DOCUMENT EXTRACT:
Naked profit for the local power company's parent corporation is skyrocketing. After adjusting for a windfall that skewed last year's numbers and really doesn't count, why, the monopoly's net income is up 43 percent, the company reported this week.
That sparkling financial performance is thanks in part to corporate greed, and in part to state regulators who are either unwilling or unable to do their job. But really, it's the monopoly's captive Nevada consumers, who are forced to pay more than they should and, in many instances, more than they can afford, who can take most of the credit.
The state's Public Utilities Commission allowed the local electricity monopoly to impose big rate hikes last summer. That was on top of Nevada electricity rates rising about 80 percent since the start of the century.
Those higher power bills were triggered largely by long-running costs of incompetent decisions on the part of power company executives — decisions that the company made with the approval of an equally inept Public Utilities Commission.
For instance, Nevada Power's parent company, Sierra Pacific Resources, started out the century on a bit of a spending spree because it wanted to be just like all the big kids in the utility industry. So it tried to buy Portland General Electric. From Enron. The deal included 345 tons of highly radioactive waste stockpiled at PGE''s defunct Trojan nuclear plant — you know, the stuff that every Nevada politician says will never be dumped at Yucca Mountain.
Sierra Pacific would have gotten away with it, too, if not for those pesky federal bureaucrats. For several reasons, not the least being Sierra Pacific was stupidly willing to fork over an absurd $1 billion "goodwill" premium above and beyond the book value of PGE, federal energy regulators quietly determined that the deal wasn't in anybody's best interest, and the Nevada Legislature agreed. In effect, the Federal Energy Regulatory Commission and Nevada lawmakers saved Sierra Pacific from itself.
But Sierra Pacific's bright young things, along with Nevada's PUC, remained aroused by exotic "unbundling" schemes that were fashionable at the time, and by which the monopoly would be deregulated and allowed to broaden its bidness interests into various risky but supposedly more lucrative enterprises. Sierra Pacific wanted to be just like the flashy energy wholesalers of the era, such as Dynergy, Reliant, and of course, Enron.
Meantime, while Sierra Pacific executives were fitting themselves for expensive new cars, dashing new suits and pretty new wives, nobody at the company was paying any attention to what Dynergy, Reliant, and of course, Enron, were doing to Sierra Pacific and its customers: fleecing them by manipulating wholesale power prices.
To this day, Nevada customers are getting hosed by Nevada Power/Sierra Pacific's spectacular bungling; the rate hikes that were implemented last summer included nearly $250 million that tracks directly back to the utility still digging itself out from the so-called California energy "crisis."

DIRECTIONS FOR THIS TASK: According to the commentary on Nevada's electricity monopoly, which company did Sierra Pacific Resources try to buy, and from whom?

DATA PROVIDED:

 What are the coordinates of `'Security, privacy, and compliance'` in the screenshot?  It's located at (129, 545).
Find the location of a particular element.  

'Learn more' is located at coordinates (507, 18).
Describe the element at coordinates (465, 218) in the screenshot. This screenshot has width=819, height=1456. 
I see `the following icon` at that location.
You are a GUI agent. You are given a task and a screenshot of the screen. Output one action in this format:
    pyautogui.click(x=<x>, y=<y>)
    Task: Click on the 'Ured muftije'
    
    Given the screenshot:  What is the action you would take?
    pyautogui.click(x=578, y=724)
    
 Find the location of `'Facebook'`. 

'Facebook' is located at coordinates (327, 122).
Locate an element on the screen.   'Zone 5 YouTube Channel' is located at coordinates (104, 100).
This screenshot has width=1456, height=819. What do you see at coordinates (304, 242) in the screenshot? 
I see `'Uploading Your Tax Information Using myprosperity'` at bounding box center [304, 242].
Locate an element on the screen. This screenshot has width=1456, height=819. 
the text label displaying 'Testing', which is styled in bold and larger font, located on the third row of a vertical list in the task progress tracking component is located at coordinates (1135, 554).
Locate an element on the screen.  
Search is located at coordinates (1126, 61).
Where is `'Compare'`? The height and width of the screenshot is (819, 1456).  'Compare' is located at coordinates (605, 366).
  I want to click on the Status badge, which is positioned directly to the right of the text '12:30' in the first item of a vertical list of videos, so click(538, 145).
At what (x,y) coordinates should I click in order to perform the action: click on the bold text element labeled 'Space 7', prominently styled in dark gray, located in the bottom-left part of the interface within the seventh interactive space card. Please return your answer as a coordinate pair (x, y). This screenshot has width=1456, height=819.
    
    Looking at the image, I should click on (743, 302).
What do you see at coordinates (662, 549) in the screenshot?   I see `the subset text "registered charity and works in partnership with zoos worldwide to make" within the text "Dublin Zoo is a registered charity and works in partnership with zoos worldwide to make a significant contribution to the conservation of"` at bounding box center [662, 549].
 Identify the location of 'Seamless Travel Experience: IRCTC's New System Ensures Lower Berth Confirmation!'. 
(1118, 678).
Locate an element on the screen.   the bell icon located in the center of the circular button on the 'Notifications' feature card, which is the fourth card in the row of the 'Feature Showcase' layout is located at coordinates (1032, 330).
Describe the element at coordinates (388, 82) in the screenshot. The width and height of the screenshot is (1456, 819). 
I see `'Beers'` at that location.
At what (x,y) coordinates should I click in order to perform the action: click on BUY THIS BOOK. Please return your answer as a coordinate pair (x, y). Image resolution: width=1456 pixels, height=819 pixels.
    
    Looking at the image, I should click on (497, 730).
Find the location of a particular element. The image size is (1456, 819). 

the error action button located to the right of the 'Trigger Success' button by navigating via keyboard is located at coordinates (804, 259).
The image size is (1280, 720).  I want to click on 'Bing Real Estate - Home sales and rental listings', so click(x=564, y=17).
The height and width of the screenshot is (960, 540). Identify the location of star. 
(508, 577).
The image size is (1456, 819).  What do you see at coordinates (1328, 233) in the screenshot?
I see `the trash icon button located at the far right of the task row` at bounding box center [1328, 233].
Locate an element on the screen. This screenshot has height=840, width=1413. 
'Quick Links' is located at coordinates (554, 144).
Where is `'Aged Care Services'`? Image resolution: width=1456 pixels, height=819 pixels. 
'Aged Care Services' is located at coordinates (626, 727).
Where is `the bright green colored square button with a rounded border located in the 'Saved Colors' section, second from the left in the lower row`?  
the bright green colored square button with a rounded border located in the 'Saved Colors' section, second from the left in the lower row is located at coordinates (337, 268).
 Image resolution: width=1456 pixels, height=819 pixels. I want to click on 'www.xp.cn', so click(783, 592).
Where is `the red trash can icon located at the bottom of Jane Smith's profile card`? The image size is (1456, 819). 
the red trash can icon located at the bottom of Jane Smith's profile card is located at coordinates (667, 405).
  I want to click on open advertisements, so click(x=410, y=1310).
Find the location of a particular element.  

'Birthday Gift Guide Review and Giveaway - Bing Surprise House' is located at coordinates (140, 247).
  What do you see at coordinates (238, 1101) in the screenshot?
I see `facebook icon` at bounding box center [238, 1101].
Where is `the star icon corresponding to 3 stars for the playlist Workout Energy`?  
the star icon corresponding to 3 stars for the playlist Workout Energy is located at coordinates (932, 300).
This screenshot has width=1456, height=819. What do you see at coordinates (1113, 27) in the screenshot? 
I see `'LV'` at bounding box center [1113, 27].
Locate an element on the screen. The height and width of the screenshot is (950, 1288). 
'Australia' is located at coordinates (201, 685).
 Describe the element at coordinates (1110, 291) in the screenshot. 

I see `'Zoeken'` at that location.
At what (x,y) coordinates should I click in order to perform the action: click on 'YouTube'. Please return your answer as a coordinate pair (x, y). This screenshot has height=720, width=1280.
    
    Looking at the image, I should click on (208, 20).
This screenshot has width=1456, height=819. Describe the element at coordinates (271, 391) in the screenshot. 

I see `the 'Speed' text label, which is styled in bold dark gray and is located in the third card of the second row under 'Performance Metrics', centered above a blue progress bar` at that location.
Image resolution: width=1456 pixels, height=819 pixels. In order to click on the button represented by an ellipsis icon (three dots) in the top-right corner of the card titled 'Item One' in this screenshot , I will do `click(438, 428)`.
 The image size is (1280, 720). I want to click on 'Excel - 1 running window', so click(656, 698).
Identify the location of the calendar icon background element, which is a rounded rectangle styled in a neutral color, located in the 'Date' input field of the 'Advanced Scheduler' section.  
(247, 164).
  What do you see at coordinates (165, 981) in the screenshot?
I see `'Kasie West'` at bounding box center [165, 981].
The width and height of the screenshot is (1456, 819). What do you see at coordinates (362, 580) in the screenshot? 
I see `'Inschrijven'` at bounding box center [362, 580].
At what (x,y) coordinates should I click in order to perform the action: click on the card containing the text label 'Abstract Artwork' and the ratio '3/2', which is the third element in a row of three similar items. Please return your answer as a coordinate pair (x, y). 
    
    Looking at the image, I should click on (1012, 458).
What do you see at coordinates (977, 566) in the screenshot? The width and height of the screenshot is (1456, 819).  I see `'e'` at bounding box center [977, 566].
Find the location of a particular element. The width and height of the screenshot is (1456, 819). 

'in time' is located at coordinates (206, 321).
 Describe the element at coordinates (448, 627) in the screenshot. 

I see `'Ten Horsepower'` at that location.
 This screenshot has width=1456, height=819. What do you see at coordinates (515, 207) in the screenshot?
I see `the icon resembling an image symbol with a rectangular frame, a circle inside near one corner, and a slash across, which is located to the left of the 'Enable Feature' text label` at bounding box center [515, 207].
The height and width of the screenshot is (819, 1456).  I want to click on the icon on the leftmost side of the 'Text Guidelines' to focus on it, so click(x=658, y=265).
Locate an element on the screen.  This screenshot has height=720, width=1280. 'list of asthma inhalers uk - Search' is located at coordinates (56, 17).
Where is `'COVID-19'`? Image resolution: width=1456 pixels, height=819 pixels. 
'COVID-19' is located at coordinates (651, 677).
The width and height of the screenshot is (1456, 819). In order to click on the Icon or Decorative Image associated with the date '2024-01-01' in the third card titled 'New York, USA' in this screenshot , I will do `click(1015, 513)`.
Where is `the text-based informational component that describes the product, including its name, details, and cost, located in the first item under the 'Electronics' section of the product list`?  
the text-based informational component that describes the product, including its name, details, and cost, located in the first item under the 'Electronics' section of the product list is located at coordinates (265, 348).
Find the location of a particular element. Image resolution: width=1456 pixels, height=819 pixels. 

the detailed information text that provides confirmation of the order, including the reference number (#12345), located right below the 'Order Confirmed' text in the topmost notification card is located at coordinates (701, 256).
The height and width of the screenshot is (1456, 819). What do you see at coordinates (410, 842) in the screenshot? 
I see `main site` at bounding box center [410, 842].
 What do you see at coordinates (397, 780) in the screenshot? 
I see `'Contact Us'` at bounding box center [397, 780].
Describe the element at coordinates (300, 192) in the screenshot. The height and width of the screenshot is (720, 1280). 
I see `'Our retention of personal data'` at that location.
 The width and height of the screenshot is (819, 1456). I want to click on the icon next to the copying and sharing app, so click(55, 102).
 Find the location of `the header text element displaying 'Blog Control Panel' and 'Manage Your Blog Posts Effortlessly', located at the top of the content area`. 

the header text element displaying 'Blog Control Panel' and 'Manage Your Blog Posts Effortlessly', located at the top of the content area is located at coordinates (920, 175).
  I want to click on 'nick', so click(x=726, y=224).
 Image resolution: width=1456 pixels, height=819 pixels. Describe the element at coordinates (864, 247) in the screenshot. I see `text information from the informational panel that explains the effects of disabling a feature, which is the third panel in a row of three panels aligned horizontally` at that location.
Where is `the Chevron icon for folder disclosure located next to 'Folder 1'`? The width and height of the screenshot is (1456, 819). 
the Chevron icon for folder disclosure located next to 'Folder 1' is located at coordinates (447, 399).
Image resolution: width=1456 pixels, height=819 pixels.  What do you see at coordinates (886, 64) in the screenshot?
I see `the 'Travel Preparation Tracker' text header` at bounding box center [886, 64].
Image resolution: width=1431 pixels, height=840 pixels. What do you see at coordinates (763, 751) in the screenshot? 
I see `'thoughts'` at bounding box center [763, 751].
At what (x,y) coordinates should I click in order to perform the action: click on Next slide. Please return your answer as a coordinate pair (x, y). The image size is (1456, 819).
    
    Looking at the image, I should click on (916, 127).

OUTPUT: Portland General Electric, from Enron.